Syntax – Define an R Array
variable <- array(list, dimension)
where list contains the elements of array and dimension is a list containing the information about dimensionality of the array. If dimension is c(2,5,4,8), the array is 4-Dimensional with dimensions 2x5x4x8.
Following is an example of 3-D array.
> A = array(c(1,2,3,4,5,6,7,8,9,10,11,12),c(2,3,2)) > print(A)
, , 1
[,1] [,2] [,3]
[1,] 1 3 5
[2,] 2 4 6
, , 2
[,1] [,2] [,3]
[1,] 7 9 11
[2,] 8 10 12
R Factors
In R programming language, a Factor is a vector along with the distinct values of vector as levels. Factors are useful during statistical modelling.

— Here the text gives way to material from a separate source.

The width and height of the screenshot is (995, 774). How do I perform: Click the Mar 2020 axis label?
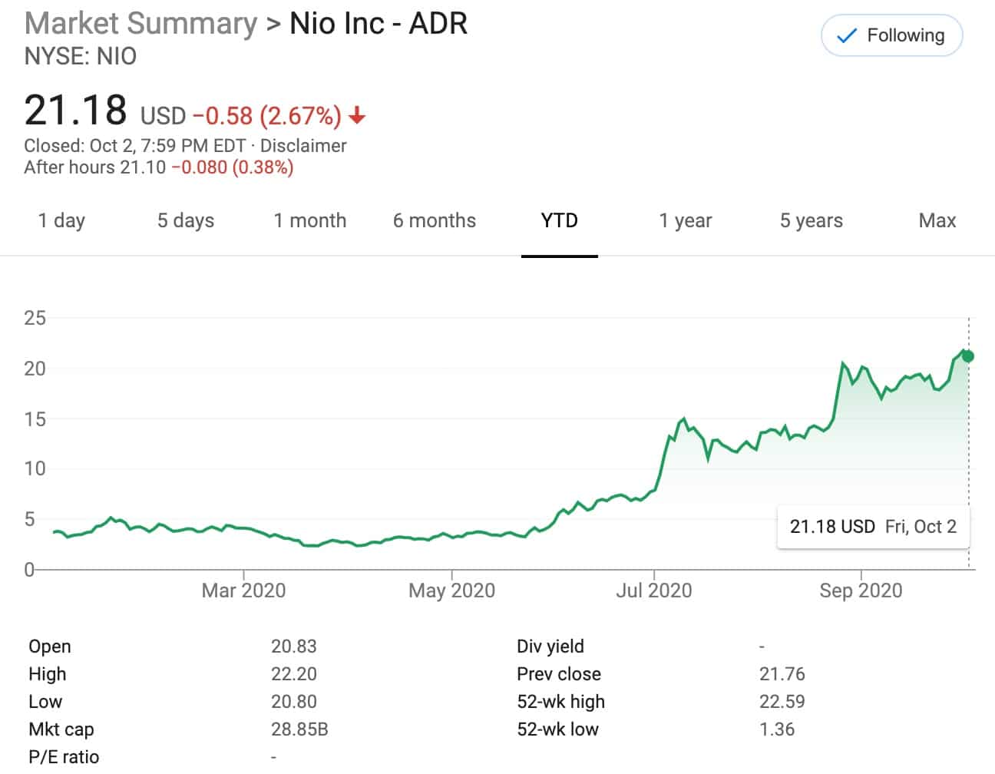[x=243, y=590]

Levels are stored as R Characters.
Syntax – Define an R Factor
variable <- factor(vector)
Following is an example to define an R Factor
> factorX = factor(c(1,4,7,2,6,7,1,6,4)) > print(factorX)
[1] 1 4 7 2 6 7 1 6 4
Levels: 1 2 4 6 7
R Data Frames
In R programming language, a Data Frame is a set of equal length vectors. The vectors could be of different data types.

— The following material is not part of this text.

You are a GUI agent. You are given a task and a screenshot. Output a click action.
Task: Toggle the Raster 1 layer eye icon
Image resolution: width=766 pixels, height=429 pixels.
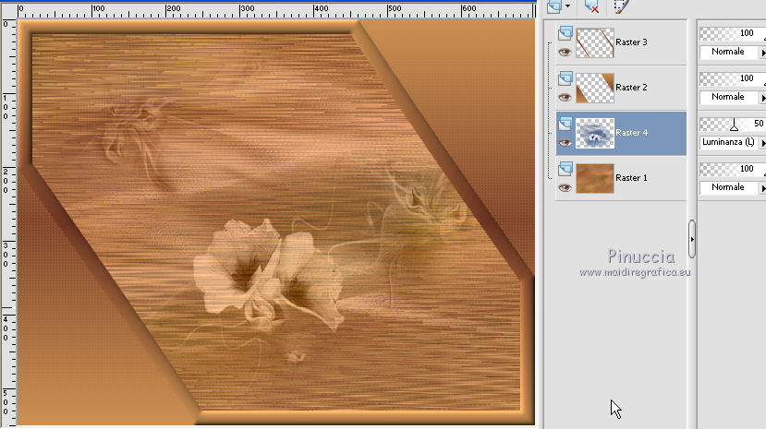tap(565, 187)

Syntax – Define an R Data Frame
variable <- data.frame(listA, listB, listC, .., listN)
Following is an example to define an R Data Frame :
> dataX = data.frame(values = c(21,42,113), RGB = c('red','blue','green')) > print(dataX)
values RGB
1 21 red
2 42 blue
3 113 green
Conclusion
In this R Tutorial, we have learnt about different R atomic data types and different data types of R-Objects used most commonly in R programming language.